Leader of Iga Ninja
- In office 1596–1615
- Preceded by: Hattori Hanzo
- Succeeded by: Hattori Masashige

Personal details
- Born: Masanari 1565
- Died: June 3, 1615 (aged 49–50)
- Parent: Hattori Hanzo (father);
- Relatives: Hattori Masashige (brother) Hattori Masahiro (brother)

Military service
- Allegiance: Tokugawa clan Tokugawa Shogunate
- Battles/wars: Siege of Odawara Osaka Campaign

= Hattori Masanari =

Samurai of the Sengoku era; major samurai ally of the Tokugawa clan

Hattori Masanari (服部 正就) was the third Hattori Hanzō and a retainer under the Tokugawa clan during the late Sengoku period of Japanese history. He was the eldest son of the famous Hattori Hanzō.
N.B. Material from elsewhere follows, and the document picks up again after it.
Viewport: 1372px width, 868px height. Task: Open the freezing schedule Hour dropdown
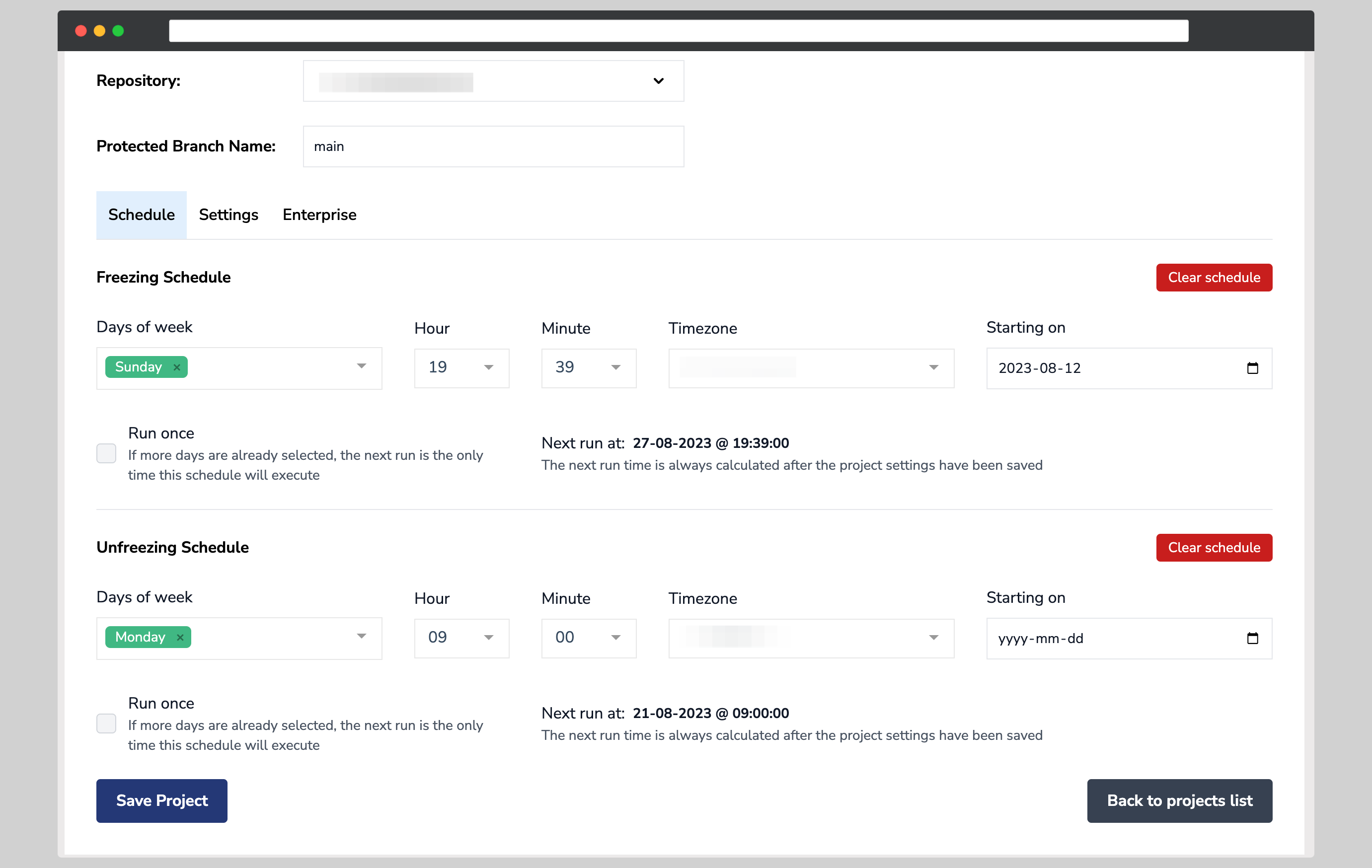pos(488,368)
Masanari began to fight alongside his father by the mid 1590s, succeeding him in 1596 at age 31. Following the Battle of Sekigahara of 1600, Masanari was enlisted by Tokugawa Ieyasu as captain of the Edo Castle guards. The band of Iga placed under his command, however, rebelled in response to Masanari's treatment causing him to be utterly humiliated in the face of the Tokugawa. While tracking two members who had fled, he killed a man in what turned out to be a case of mistaken identity and was relieved of his position. In order to repair the Hattori name and his reputation, Masanari valiantly fought during the Siege of Osaka in 1614-1615 as head of 60 Iga ninja. He was cut down in the process of the second siege of Osaka, and was succeeded by his brother Hattori Masashige.